> **PROBLEM STATEMENT**
Please write out exactly the lines of the data below from the line holding "Open the three-dot menu for XuNzfG row" through the line holding "The width and height of the screenshot is (1080, 673).", and leave out the rest.

**** DATASET EXCERPTS ****

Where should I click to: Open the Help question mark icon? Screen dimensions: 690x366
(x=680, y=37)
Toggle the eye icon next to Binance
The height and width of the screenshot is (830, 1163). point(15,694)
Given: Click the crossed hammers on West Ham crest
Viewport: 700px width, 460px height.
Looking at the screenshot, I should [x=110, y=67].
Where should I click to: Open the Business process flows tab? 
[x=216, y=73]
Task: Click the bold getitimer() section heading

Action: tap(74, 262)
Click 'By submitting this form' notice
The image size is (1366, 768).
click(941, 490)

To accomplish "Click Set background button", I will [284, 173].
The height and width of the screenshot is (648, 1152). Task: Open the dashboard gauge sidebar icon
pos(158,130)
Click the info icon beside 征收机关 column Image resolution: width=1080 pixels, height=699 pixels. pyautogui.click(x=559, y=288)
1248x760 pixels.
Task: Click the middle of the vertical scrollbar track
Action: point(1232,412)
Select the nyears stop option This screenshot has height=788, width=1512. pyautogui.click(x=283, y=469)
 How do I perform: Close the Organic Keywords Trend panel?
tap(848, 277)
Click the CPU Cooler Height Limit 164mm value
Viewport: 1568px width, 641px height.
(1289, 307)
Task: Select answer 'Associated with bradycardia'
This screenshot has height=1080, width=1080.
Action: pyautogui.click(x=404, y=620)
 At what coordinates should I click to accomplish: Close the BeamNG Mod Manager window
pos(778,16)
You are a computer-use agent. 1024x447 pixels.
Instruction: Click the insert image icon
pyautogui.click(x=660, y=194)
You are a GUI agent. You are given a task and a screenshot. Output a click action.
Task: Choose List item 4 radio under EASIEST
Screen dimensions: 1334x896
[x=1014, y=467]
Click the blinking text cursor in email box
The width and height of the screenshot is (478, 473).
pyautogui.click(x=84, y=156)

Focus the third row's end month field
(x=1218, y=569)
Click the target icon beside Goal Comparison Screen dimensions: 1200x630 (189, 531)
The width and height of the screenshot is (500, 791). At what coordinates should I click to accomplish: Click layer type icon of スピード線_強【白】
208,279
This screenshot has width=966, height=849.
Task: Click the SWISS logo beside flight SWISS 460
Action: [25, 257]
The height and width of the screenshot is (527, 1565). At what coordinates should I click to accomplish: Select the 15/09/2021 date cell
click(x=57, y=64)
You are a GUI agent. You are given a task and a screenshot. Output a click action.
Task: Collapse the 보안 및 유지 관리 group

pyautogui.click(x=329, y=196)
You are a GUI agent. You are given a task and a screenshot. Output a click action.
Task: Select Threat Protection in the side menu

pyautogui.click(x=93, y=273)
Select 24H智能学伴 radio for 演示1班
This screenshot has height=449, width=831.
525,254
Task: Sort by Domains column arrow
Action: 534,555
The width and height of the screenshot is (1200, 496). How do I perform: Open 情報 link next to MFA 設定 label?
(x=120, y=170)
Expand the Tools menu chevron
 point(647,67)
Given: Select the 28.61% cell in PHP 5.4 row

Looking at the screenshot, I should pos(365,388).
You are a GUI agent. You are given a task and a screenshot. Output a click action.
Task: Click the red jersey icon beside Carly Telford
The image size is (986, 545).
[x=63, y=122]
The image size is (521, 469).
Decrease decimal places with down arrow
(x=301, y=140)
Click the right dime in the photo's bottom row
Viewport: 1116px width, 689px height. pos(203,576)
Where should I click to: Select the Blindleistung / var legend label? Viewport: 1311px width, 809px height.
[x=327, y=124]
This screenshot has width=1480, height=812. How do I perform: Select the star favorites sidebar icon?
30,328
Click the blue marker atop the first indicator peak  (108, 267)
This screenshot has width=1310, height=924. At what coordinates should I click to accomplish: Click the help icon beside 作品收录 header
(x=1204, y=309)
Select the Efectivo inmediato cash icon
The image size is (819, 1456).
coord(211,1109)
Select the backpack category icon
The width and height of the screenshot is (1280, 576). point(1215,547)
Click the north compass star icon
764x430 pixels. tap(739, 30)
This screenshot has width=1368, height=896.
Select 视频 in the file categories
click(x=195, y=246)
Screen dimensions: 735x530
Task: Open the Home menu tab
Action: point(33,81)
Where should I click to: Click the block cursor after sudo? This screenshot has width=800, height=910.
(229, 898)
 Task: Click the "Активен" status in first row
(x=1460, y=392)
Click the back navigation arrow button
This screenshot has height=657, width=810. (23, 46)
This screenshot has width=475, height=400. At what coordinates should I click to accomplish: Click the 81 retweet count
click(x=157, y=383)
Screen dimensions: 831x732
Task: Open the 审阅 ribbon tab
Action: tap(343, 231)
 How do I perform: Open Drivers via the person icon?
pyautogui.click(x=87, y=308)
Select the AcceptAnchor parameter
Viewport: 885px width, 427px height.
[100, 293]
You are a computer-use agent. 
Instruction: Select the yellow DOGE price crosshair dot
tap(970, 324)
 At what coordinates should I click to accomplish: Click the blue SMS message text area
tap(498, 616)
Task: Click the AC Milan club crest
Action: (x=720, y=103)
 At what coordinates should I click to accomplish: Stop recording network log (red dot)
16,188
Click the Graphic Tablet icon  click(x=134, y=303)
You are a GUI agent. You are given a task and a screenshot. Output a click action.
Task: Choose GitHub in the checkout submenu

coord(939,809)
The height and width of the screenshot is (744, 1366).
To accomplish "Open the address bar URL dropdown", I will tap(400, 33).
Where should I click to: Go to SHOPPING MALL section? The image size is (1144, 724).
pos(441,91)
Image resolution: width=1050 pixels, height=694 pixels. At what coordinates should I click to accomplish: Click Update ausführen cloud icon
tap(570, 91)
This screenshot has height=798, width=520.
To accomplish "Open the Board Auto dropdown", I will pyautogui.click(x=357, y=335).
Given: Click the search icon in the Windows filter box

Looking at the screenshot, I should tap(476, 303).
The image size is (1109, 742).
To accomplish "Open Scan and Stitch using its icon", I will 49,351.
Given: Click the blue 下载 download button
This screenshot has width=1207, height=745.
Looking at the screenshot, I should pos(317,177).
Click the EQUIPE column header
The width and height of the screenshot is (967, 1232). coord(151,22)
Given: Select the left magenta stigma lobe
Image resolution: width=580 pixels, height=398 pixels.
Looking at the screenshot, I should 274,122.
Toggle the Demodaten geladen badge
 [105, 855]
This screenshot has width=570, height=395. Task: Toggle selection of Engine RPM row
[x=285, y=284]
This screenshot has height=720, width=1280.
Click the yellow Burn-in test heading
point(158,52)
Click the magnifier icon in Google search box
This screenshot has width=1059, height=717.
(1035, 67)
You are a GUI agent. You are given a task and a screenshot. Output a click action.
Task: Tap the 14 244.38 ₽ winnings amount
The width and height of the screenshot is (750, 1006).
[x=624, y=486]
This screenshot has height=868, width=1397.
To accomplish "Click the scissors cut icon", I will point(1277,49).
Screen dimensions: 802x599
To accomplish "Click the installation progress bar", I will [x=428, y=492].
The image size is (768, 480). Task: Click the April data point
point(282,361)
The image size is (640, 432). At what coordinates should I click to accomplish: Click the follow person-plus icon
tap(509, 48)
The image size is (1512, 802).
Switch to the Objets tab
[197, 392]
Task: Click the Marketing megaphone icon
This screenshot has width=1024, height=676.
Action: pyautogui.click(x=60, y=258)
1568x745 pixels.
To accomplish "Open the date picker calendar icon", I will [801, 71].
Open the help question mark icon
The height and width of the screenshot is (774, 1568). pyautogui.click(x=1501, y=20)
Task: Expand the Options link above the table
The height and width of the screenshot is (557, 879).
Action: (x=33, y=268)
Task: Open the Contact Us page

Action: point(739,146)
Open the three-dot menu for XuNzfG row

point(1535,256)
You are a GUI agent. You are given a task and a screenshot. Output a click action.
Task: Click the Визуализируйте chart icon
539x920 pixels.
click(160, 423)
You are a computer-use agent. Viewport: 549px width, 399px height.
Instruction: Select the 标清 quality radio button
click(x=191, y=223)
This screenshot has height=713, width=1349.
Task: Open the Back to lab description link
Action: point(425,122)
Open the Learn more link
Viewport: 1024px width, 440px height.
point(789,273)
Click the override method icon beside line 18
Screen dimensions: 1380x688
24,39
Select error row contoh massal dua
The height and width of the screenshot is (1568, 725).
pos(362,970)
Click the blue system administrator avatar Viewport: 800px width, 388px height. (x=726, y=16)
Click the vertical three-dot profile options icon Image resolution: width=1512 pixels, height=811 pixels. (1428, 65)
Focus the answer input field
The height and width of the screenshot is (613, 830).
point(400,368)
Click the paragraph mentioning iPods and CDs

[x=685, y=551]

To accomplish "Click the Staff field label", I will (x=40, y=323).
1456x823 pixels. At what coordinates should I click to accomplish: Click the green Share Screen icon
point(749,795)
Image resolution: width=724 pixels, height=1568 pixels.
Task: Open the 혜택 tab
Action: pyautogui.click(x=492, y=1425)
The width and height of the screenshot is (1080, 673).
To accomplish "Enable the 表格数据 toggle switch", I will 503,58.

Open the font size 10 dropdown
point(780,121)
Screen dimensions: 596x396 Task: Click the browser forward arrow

****

> **PROBLEM SOLUTION**
Open the three-dot menu for XuNzfG row

point(1535,256)
You are a GUI agent. You are given a task and a screenshot. Output a click action.
Task: Click the Визуализируйте chart icon
539x920 pixels.
click(160, 423)
You are a computer-use agent. Viewport: 549px width, 399px height.
Instruction: Select the 标清 quality radio button
click(x=191, y=223)
This screenshot has height=713, width=1349.
Task: Open the Back to lab description link
Action: point(425,122)
Open the Learn more link
Viewport: 1024px width, 440px height.
point(789,273)
Click the override method icon beside line 18
Screen dimensions: 1380x688
24,39
Select error row contoh massal dua
The height and width of the screenshot is (1568, 725).
pos(362,970)
Click the blue system administrator avatar Viewport: 800px width, 388px height. (x=726, y=16)
Click the vertical three-dot profile options icon Image resolution: width=1512 pixels, height=811 pixels. (1428, 65)
Focus the answer input field
The height and width of the screenshot is (613, 830).
point(400,368)
Click the paragraph mentioning iPods and CDs

[x=685, y=551]

To accomplish "Click the Staff field label", I will (x=40, y=323).
1456x823 pixels. At what coordinates should I click to accomplish: Click the green Share Screen icon
point(749,795)
Image resolution: width=724 pixels, height=1568 pixels.
Task: Open the 혜택 tab
Action: pyautogui.click(x=492, y=1425)
The width and height of the screenshot is (1080, 673).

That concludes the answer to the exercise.